# Visual Basic > Visual Basic 6 and Earlier >  [RESOLVED] Dictionary Access

## AccessShell

I have written a small VB 6 program using the Microsoft Word 11.0 object library.  The program works fine when  I declare "dim mwd as New Word.Application" and declare "Dim mwdsp as Word.SpellingSuggestions".

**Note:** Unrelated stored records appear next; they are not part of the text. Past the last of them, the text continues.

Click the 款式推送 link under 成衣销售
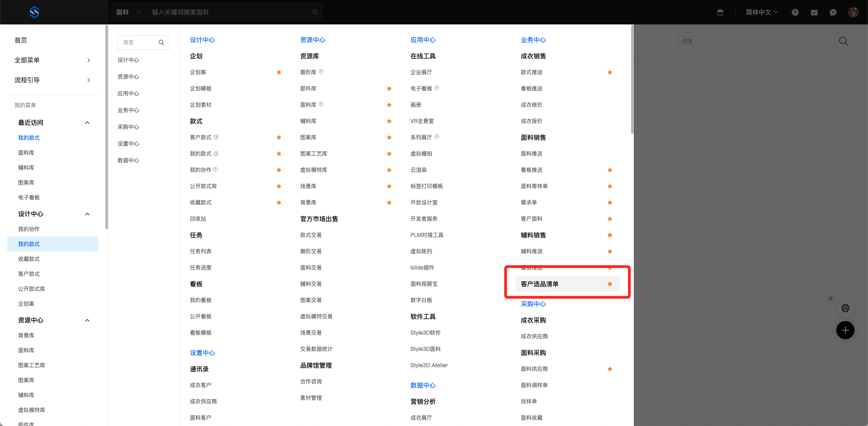Screen dimensions: 868x426 click(x=532, y=72)
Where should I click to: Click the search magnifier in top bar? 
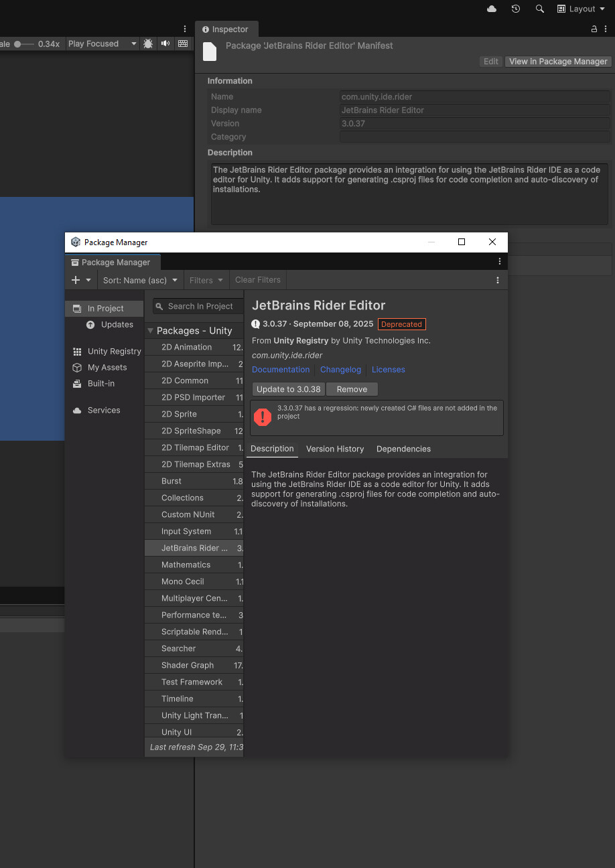[540, 9]
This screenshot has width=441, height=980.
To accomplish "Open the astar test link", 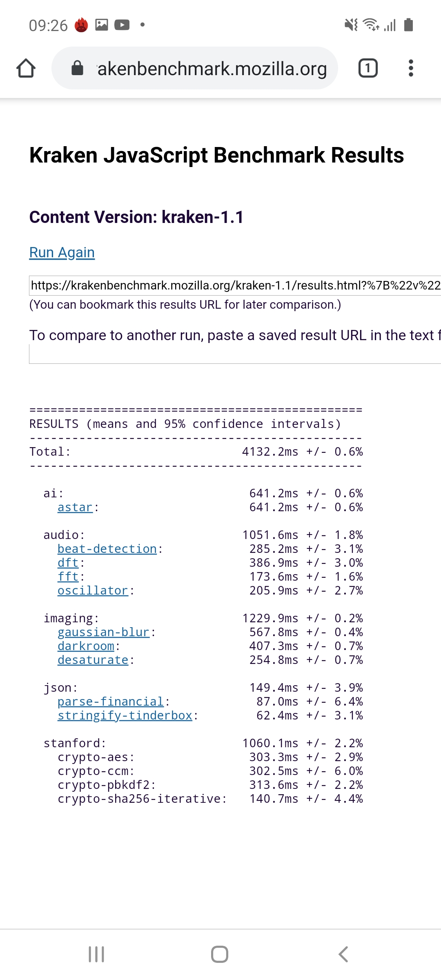I will (x=75, y=507).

But the dictionary that comes with Office 11.0 is rather old.  I don't think I can attach a newer dictionary to MS Word 2003.  Without moving on .NET, how can I access a newer dictionary, or a more comprehensive American English dictionary in VB6 without changing my code?

Thanks

----------


## SamOscarBrown

I have not idea WHAT dictionary my Office 2013 uses..., but with this code in a module, I spell check my apps with it:

(accessed like:     

```
Clipboard.Clear
    Clipboard.SetText Text3.Text
    Text3.Text = SpellChk()
```

)



```
Option Explicit

Declare Function CoAllowSetForegroundWindow Lib "ole32.dll" (ByVal pUnk As Object, ByVal lpvReserved As Long) As Long

Public Function SpellChk() As String
    Dim WordApp As Object
    Dim objDoc As Object 'Word.Document
    Dim lOrigTop As Long
    Dim lErr As Long
    On Error GoTo SpellChkErr
    ' Create a Word document object
    Set WordApp = CreateObject("Word.Application")
    CoAllowSetForegroundWindow WordApp, 0
    Set objDoc = WordApp.Documents.Add
    ' Position Word off screen to avoid having document visible
    lOrigTop = WordApp.Top
    WordApp.WindowState = 0
    WordApp.Top = -3000
    WordApp.Visible = True
    WordApp.Activate
    ' Assign the text to the document and check spelling
    With objDoc
        .Content.Paste
        .Activate
        .CheckSpelling
        ' After the user has made changes, use the clipboard to
        ' transfer the contents back to the text box
        .Content.Copy
        SpellChk = Clipboard.GetText(vbCFText)
        ' Close the document and exit Word
        .Saved = True
        .Close
    End With
    Set objDoc = Nothing
    WordApp.Visible = False
    WordApp.Top = lOrigTop
    WordApp.Quit
    Set WordApp = Nothing
    Exit Function
SpellChkErr:
    lErr = Err
    SpellChk = Clipboard.GetText(vbCFText)
    Screen.MousePointer = vbNormal
    Select Case lErr
        Case 91, 429
            MsgBox "MS Word cannot be found!", vbExclamation
        Case Else
            MsgBox "Error: " & Err & " - " & Error$(Err), vbExclamation, App.ProductName
    End Select
End Function
```

----------


## LaVolpe

And for the OP, the difference is that you are loading a specific version of Word (early binding) whereas Sam is loading whatever version the user may have (late binding). In either case, Word is assumed to be present. There are differences with how you have to create the objects using Early vs. Late binding

----------


## AccessShell

Why would my OS have a different Dictionary.  I thought MS Office Pro supplies the dictionary?  

Thanks

----------


## LaVolpe

Don't know if dictionary is different or not. Different versions of MS, possibly different versions of the dictionary (more current for newer Office versions). Does MS have a single dictionary it shares among all versions of office? Don't know.

----------


## AccessShell

Used supplied  code from SamOscarBrown and got  the same answer as with my code.  The same dictionary was referenced by bot code.

----------


## si_the_geek

That is to be expected, as SamOscarBrown's code uses whatever version of Word is installed, so will be using the same version as your code does.

----------


## LaVolpe

Well to try to answer this question, if I'm understanding you correctly



> But the dictionary that comes with Office 11.0 is rather old.  I don't think I can attach a newer dictionary to MS Word 2003.  Without moving on .NET, how can I access a newer dictionary, or a more comprehensive American English dictionary in VB6 without changing my code?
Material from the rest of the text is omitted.